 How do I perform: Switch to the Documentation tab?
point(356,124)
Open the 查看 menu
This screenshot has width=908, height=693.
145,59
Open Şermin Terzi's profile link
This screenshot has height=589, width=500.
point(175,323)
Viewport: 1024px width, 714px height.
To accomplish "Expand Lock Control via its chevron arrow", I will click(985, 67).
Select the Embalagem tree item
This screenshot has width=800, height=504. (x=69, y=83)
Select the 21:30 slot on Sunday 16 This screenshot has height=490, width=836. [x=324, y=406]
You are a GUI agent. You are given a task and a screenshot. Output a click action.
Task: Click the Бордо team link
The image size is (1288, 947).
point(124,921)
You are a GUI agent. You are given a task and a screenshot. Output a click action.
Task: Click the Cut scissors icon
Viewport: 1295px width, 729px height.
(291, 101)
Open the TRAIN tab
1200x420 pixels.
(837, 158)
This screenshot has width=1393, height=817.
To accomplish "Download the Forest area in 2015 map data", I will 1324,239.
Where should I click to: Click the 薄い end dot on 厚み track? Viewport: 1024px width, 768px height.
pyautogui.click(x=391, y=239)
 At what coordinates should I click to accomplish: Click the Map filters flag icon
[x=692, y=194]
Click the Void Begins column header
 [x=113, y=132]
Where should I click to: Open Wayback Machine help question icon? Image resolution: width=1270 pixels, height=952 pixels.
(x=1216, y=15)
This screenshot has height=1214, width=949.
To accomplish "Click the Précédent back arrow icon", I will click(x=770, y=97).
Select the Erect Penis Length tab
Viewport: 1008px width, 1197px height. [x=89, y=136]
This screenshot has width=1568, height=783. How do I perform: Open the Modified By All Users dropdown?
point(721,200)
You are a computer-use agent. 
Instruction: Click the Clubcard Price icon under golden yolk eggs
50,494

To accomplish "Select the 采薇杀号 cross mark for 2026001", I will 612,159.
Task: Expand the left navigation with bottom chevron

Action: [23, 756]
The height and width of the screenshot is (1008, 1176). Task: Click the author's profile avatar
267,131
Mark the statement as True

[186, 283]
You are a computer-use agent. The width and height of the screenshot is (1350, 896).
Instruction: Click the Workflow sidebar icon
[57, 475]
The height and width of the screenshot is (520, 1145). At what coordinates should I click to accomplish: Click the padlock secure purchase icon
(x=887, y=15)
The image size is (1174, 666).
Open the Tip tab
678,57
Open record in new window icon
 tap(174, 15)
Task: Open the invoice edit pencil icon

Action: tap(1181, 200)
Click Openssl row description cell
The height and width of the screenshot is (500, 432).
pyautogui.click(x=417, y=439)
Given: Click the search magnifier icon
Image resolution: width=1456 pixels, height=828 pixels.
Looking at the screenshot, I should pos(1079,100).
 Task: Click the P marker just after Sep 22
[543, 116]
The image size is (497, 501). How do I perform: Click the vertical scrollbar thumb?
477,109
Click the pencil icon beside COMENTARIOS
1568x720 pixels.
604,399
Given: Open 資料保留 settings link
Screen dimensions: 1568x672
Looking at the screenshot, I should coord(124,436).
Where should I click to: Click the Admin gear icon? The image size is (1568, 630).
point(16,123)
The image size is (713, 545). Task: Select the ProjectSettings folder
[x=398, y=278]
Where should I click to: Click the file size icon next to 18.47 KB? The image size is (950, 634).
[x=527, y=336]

YOUR TASK: Out of the entries above, write out only the lines between the line holding "This screenshot has width=908, height=693." and the line holding "Viewport: 1024px width, 714px height.", inclusive, each exactly as given.

EXERCISE RESULT:
This screenshot has width=908, height=693.
145,59
Open Şermin Terzi's profile link
This screenshot has height=589, width=500.
point(175,323)
Viewport: 1024px width, 714px height.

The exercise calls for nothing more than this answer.